Short problem: Format every line in the rows below as a JSON list of strings, one string per line, skipping blank lines. Leave the pictures out.

Rows for locating described items:
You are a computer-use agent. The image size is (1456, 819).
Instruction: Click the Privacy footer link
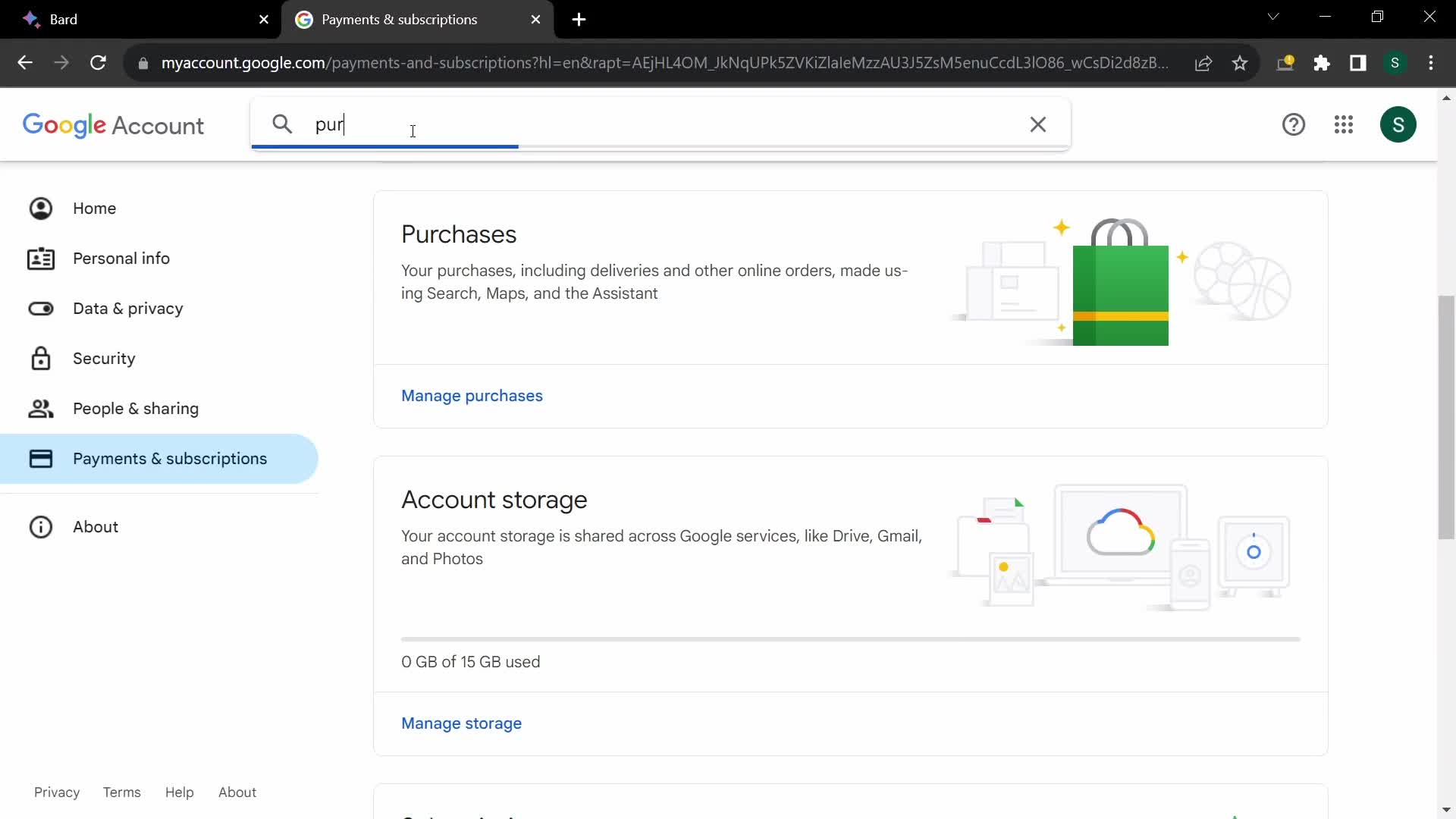56,792
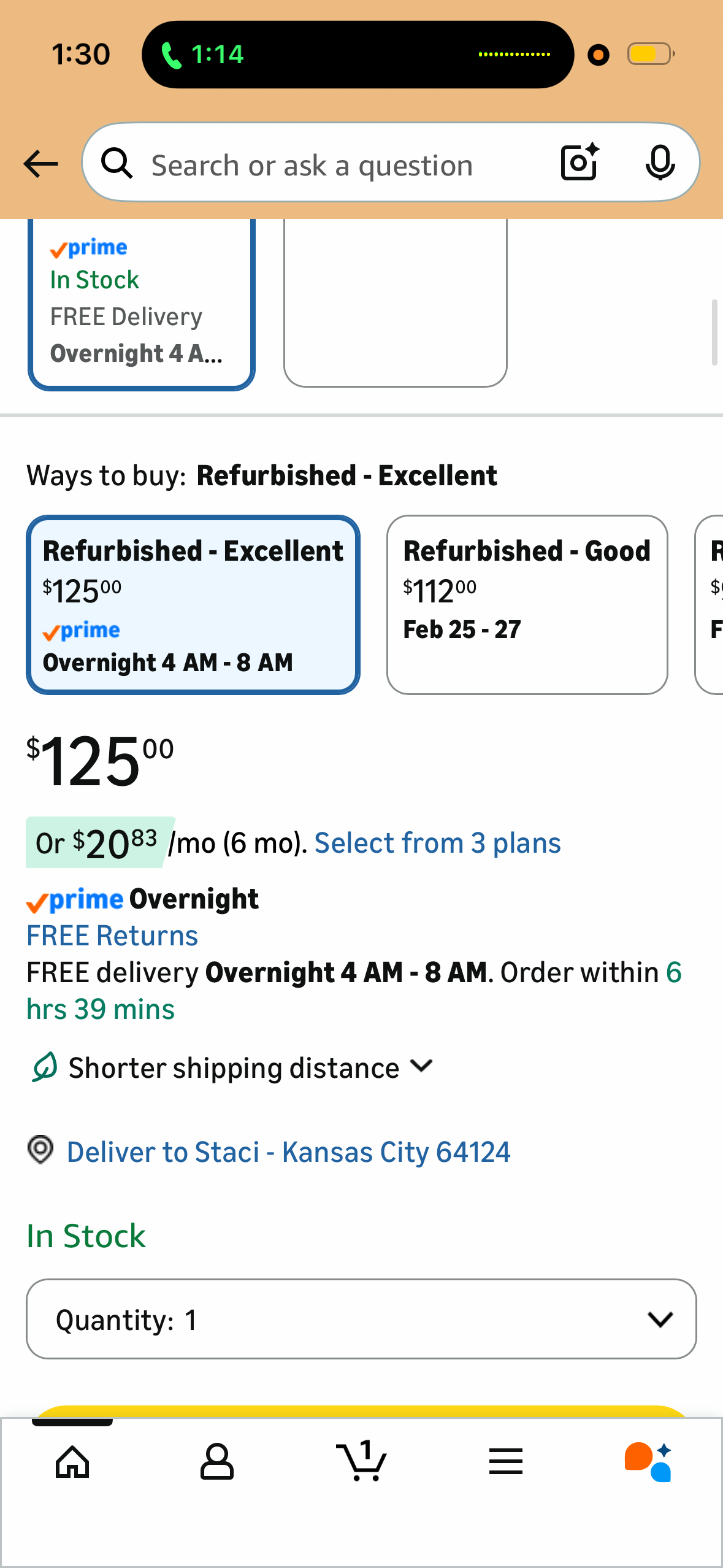Image resolution: width=723 pixels, height=1568 pixels.
Task: Open the Quantity dropdown
Action: (x=361, y=1319)
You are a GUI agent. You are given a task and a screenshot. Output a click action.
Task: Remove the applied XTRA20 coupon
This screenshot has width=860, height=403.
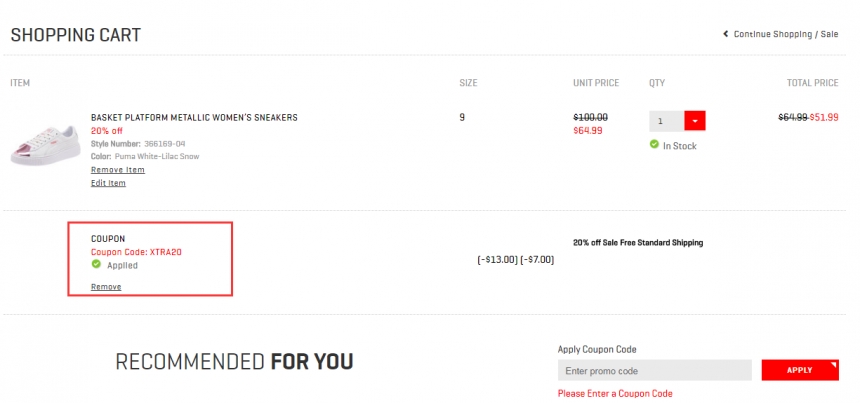pos(106,287)
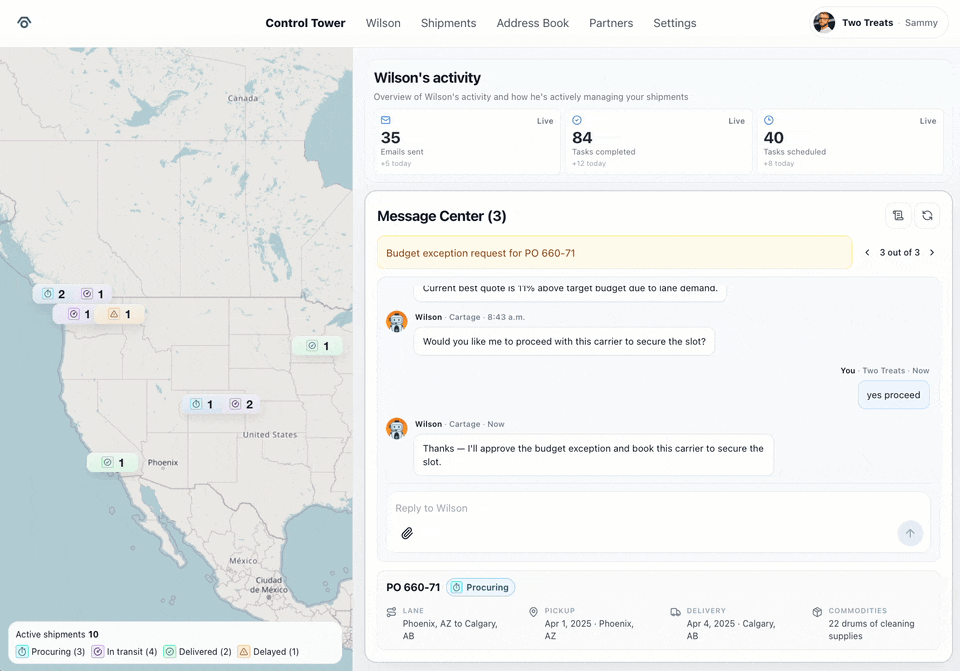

Finished task:
[
  "You are a computer-use agent. The image size is (1456, 819).",
  "Instruction: Click the Privacy footer link",
  "56,792",
  "Image resolution: width=723 pixels, height=1568 pixels.",
  "Task: Open the Quantity dropdown",
  "Action: (x=361, y=1319)",
  "You are a GUI agent. You are given a task and a screenshot. Output a click action.",
  "Task: Remove the applied XTRA20 coupon",
  "This screenshot has width=860, height=403.",
  "pos(106,287)"
]